*** Opening EXCERPTED DATA ***
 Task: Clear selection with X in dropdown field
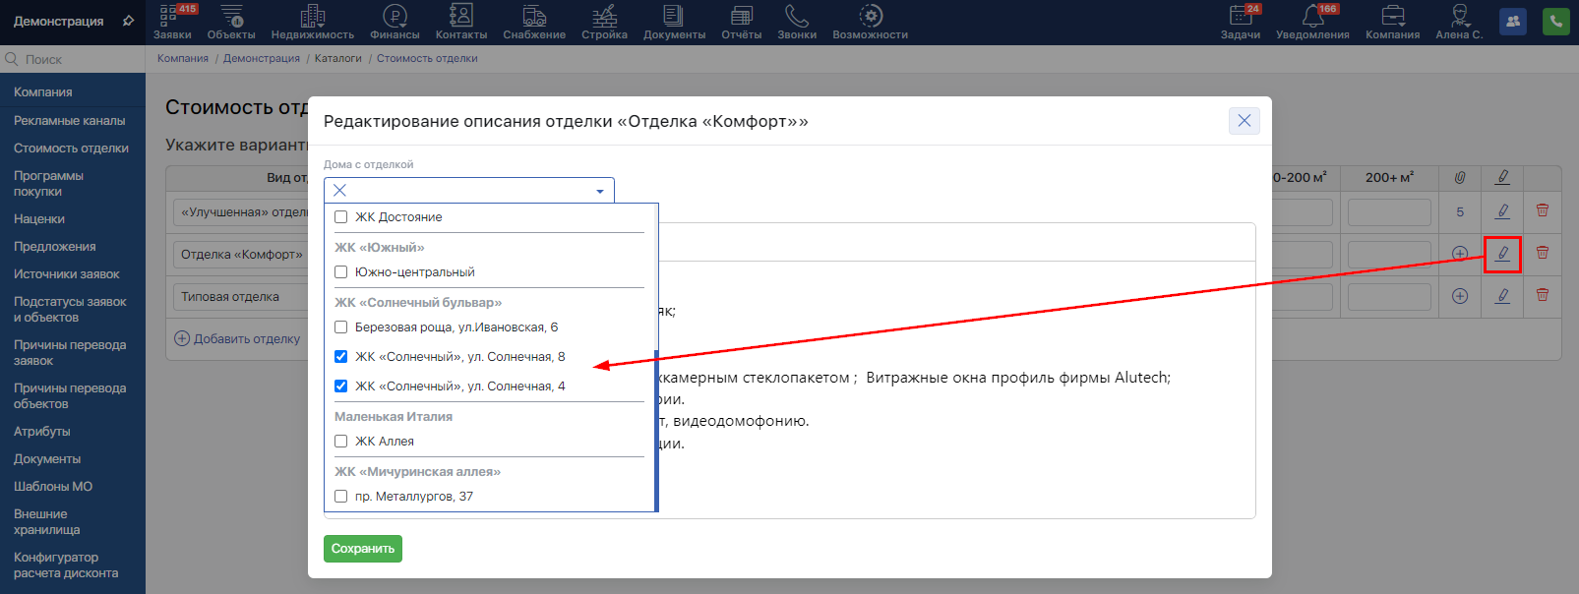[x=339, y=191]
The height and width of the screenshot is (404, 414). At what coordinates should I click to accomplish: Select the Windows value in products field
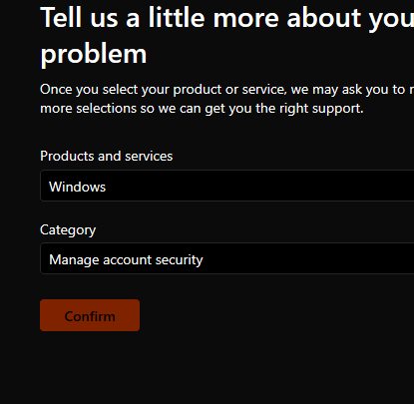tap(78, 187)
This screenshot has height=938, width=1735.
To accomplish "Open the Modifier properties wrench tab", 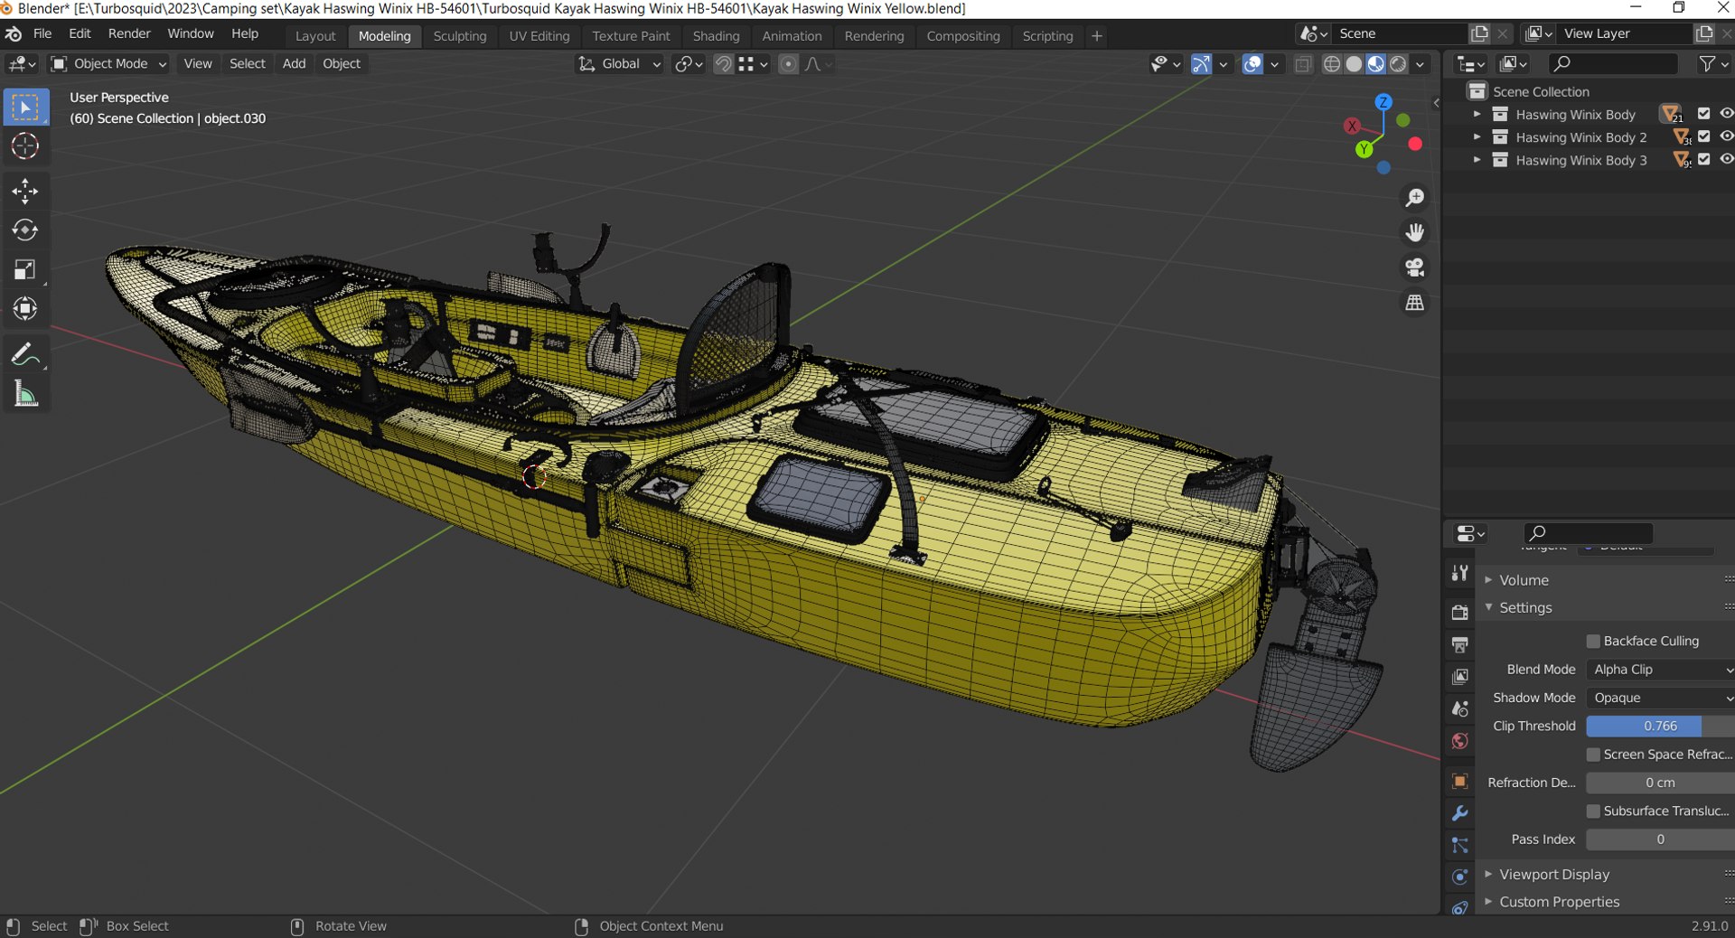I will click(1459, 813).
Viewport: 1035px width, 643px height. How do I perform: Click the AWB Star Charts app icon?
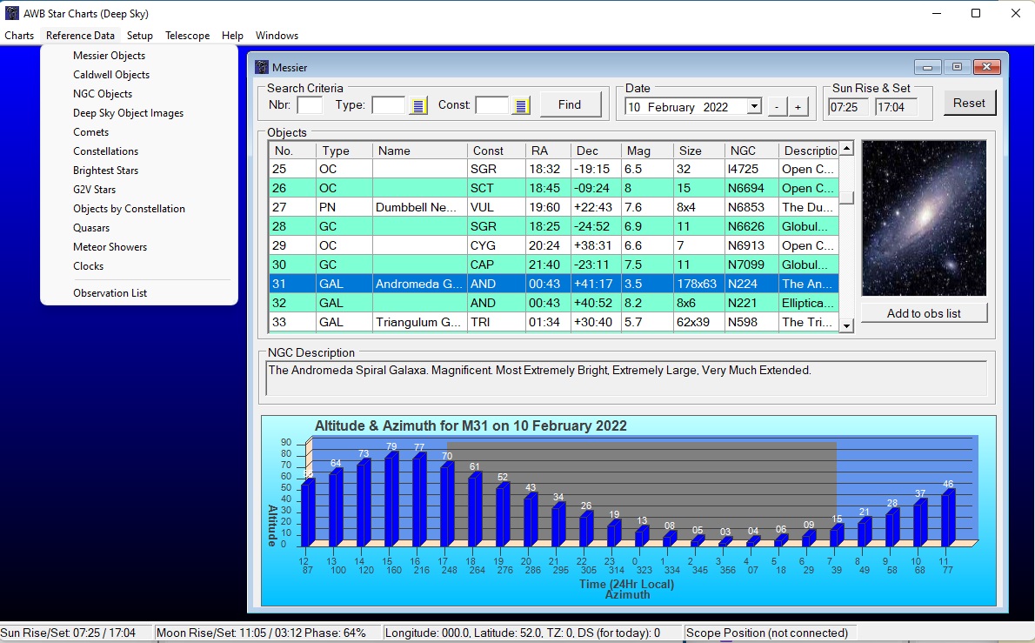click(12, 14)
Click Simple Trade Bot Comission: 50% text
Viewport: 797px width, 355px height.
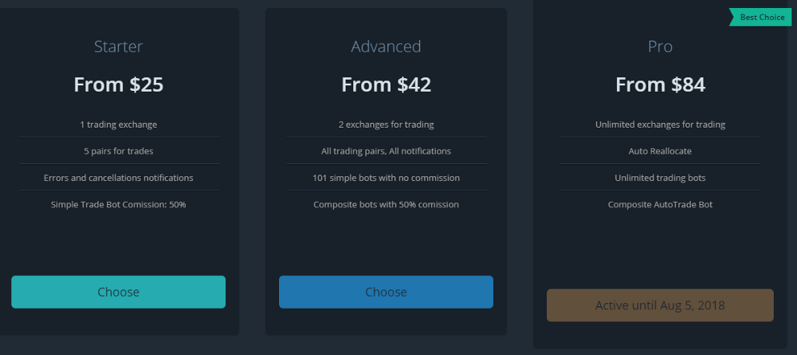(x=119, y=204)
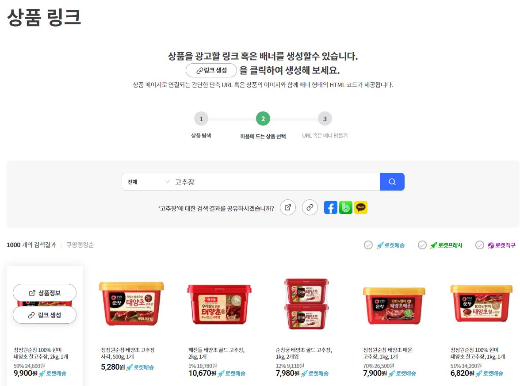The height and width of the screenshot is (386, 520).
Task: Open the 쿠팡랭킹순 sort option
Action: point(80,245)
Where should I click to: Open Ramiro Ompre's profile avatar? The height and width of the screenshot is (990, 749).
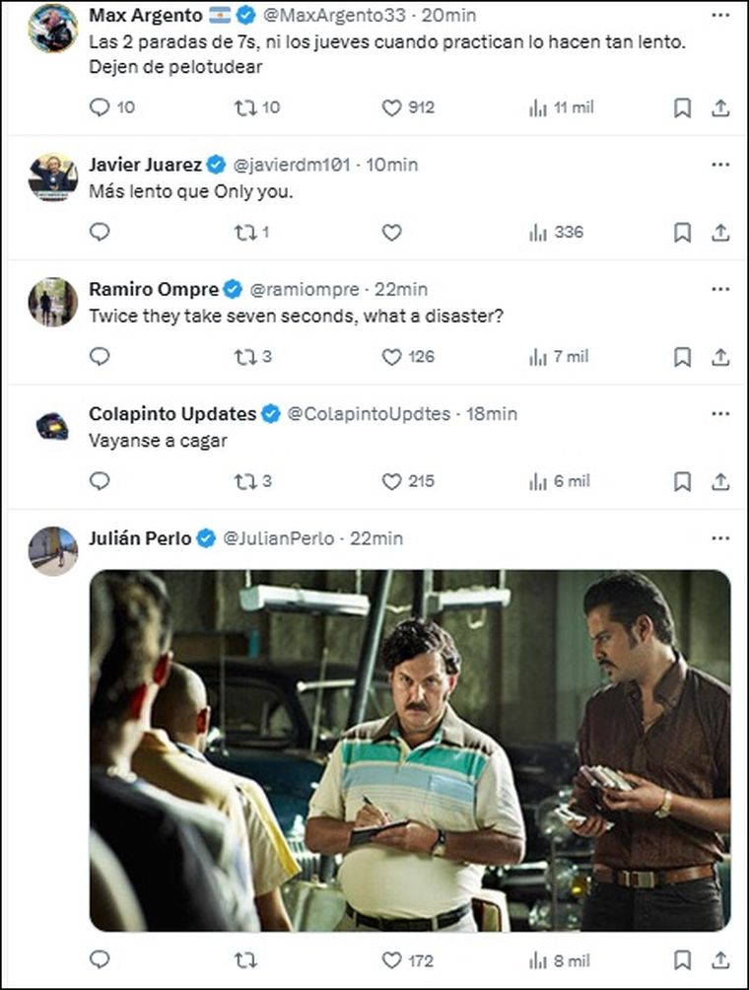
*** Closing EXCERPTED DATA ***
Output only the lines running from the line with "Viewport: 1035px width, 643px" through the last line of the entries above, inclusive, with pictures excluded.

Viewport: 1035px width, 643px height. How do I perform: Click the AWB Star Charts app icon?
click(12, 14)
Click Simple Trade Bot Comission: 50% text
Viewport: 797px width, 355px height.
(x=119, y=204)
The height and width of the screenshot is (386, 520).
Task: Open the 쿠팡랭킹순 sort option
Action: point(80,245)
Where should I click to: Open Ramiro Ompre's profile avatar? The height and width of the screenshot is (990, 749).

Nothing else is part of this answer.